### Listing
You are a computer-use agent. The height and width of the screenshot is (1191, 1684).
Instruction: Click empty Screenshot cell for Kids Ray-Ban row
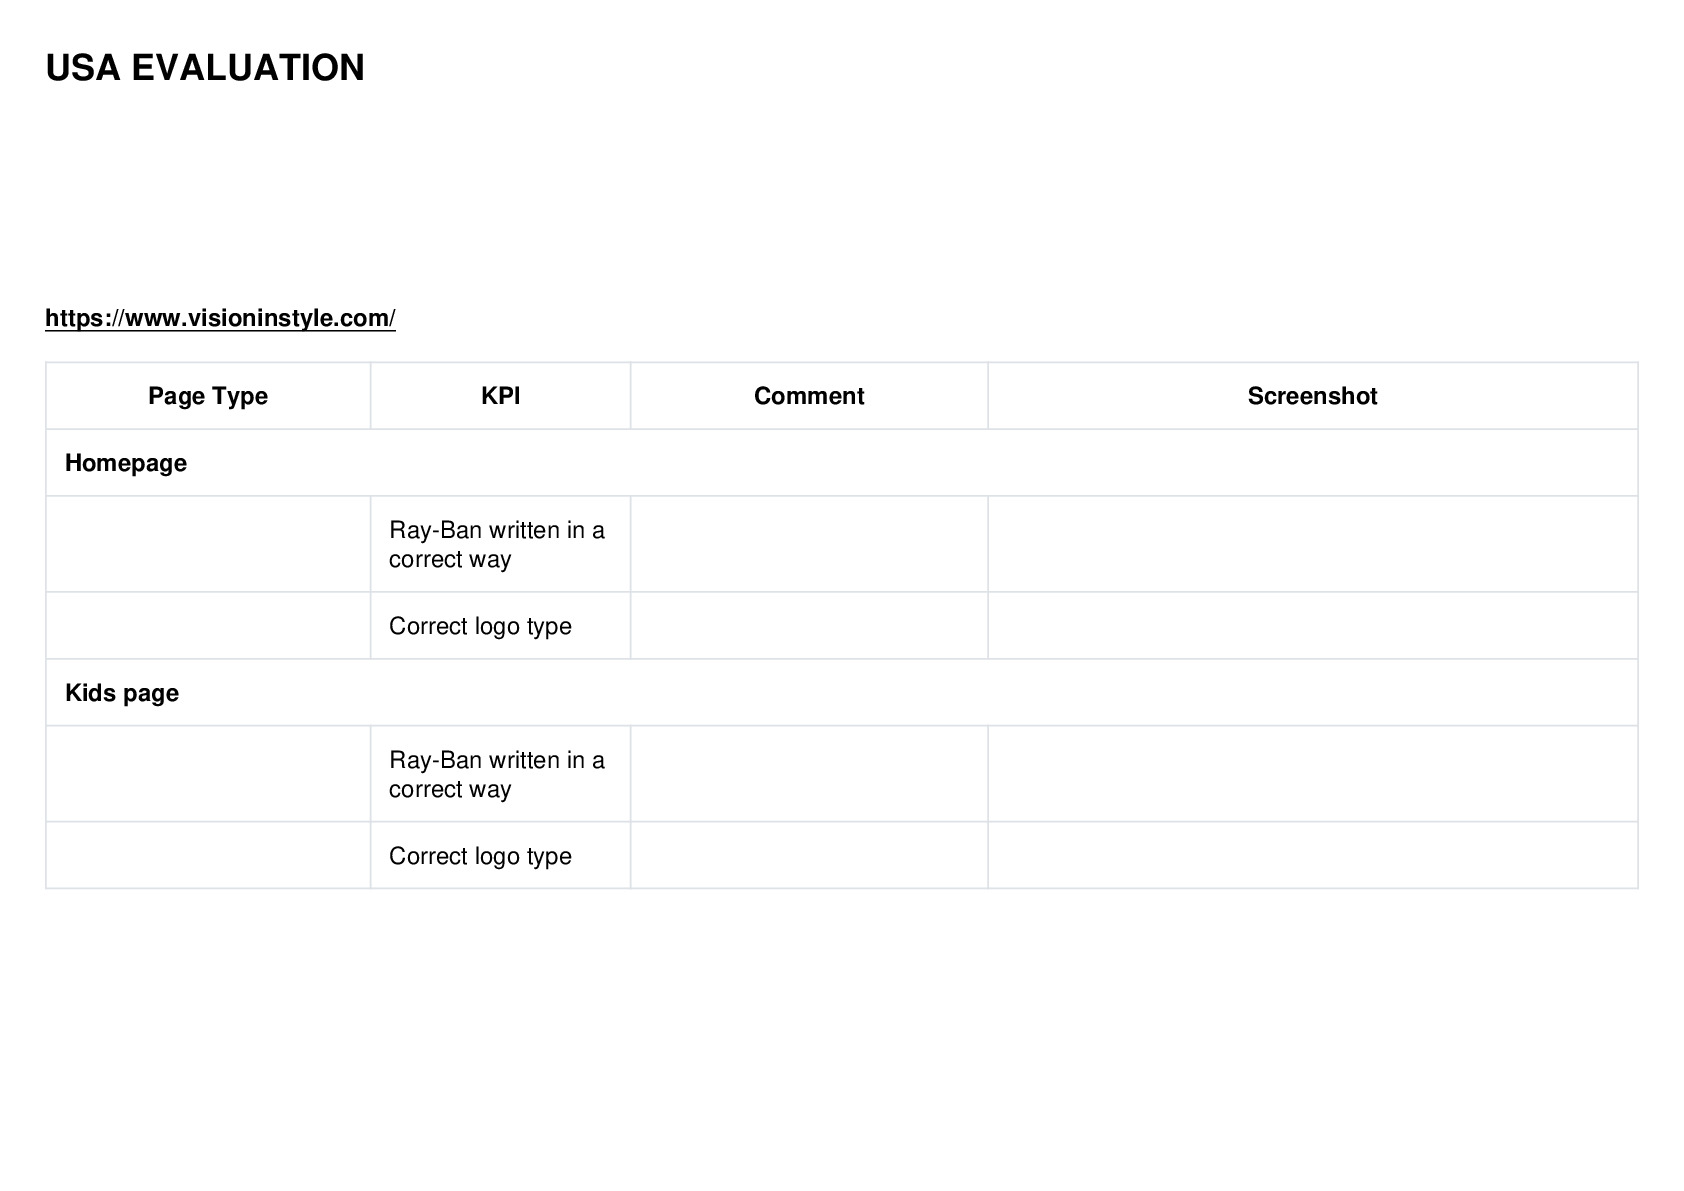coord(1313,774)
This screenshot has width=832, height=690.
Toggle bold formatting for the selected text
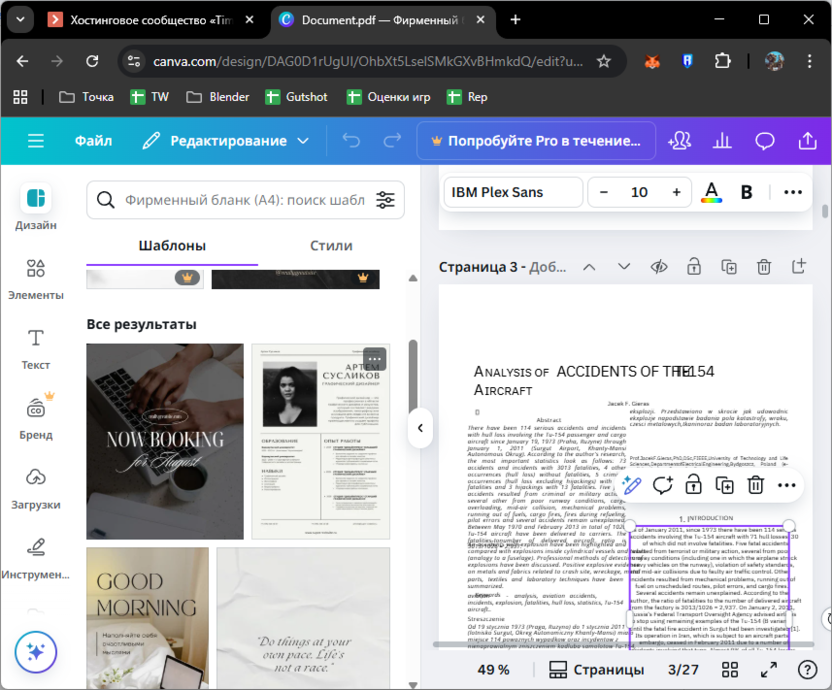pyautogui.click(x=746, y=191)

### Task to complete
Can you retype all of the lines above word for word, leaving the pictures out?

### Correct answer
You are a computer-use agent. The height and width of the screenshot is (1191, 1684).
Instruction: Click empty Screenshot cell for Kids Ray-Ban row
coord(1313,774)
This screenshot has width=832, height=690.
Toggle bold formatting for the selected text
pyautogui.click(x=746, y=191)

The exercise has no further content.